Neither the Entitlements nor the New Units have been, nor will be, registered under the U.S. Securities Act or the securities laws of any state or other jurisdiction of the United States. The Entitlements may not be purchased, taken up or exercised by persons in the United States or by persons who are acting for the account or benefit of a person in the United States. Neither the Entitlements nor the New Units may be offered, sold or resold in the United States or to persons acting for the account or benefit of a person in the United States except in a transaction exempt from, or not subject to, the registration requirements of the U.S. Securities Act and the applicable securities laws of any state or other jurisdiction in the United States. The Entitlements and the New Units in the Retail Entitlement Offer will be offered and sold only in ‘offshore transactions’ (as defined in Rule 902(h) under the U.S. Securities Act) in reliance on Regulation S under the U.S. Securities Act. Because of these legal restrictions, you must not distribute, release or send this Retail Offer Booklet or the Entitlement and Acceptance Form, or copies thereof, or any other material relating to the Retail Entitlement Offer to any person in the United States.

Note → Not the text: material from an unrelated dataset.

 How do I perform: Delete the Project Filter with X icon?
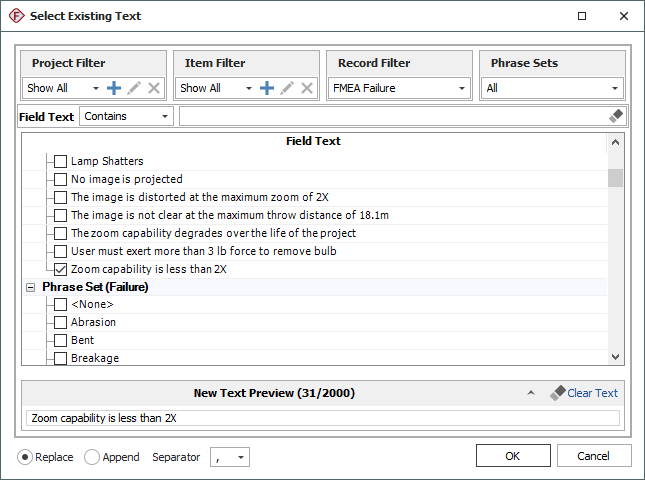[x=154, y=88]
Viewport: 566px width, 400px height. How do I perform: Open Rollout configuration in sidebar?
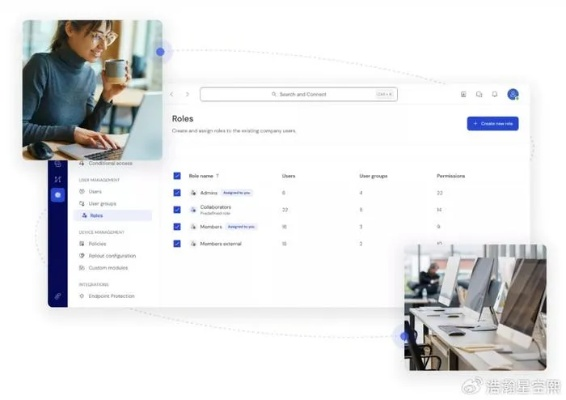pyautogui.click(x=112, y=256)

5.10 NOTICE TO NOMINEES AND CUSTODIANS
The Retail Entitlement Offer is being made to all Eligible Retail Unitholders. Nominees with registered addresses in the eligible jurisdictions, irrespective of whether they participate under the Institutional Entitlement Offer, may also be able to participate in the Retail Entitlement Offer in respect of some or all of the beneficiaries on whose behalf they hold Units, provided that the applicable beneficiary would satisfy the criteria for an Eligible Retail Unitholder.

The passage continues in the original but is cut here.